Reproduce exactly the lines from the one containing "Task: Open the Header tab" through the last line of the records below, both included, and nothing else.

+--

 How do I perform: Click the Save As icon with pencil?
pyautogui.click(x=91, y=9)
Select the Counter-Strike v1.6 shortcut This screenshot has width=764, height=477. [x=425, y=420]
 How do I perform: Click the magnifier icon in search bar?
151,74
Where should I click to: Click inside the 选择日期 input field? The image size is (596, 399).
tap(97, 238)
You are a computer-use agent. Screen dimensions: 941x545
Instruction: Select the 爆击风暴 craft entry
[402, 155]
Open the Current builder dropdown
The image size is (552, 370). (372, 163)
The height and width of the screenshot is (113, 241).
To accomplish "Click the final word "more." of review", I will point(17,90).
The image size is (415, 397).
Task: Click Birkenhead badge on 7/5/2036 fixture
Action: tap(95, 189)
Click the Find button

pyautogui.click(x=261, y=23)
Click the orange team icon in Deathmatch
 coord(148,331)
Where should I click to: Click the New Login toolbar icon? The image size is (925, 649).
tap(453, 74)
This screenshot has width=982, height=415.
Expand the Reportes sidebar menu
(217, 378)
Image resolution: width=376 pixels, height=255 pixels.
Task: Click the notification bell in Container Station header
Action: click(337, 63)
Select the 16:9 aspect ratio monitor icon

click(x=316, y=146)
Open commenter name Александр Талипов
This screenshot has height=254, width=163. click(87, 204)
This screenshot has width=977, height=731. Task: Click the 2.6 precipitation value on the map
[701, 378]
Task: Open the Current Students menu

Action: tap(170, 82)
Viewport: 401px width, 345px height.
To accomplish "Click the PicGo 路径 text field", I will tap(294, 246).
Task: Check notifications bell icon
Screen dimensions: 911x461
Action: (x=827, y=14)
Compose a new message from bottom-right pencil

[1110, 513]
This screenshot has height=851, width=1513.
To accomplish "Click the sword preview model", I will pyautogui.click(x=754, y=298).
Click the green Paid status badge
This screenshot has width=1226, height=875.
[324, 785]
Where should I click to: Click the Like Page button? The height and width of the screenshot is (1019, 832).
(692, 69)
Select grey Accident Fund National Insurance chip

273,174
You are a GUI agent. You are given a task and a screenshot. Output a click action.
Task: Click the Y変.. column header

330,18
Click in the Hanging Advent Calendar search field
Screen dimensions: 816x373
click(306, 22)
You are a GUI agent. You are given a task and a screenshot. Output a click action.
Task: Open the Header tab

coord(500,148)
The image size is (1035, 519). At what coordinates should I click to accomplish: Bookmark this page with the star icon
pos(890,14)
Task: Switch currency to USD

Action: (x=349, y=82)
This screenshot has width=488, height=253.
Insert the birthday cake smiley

+--

> [ANSWER BOX]:
Task: Open the Header tab

coord(500,148)
The image size is (1035, 519). At what coordinates should I click to accomplish: Bookmark this page with the star icon
pos(890,14)
Task: Switch currency to USD

Action: (x=349, y=82)
This screenshot has width=488, height=253.
Insert the birthday cake smiley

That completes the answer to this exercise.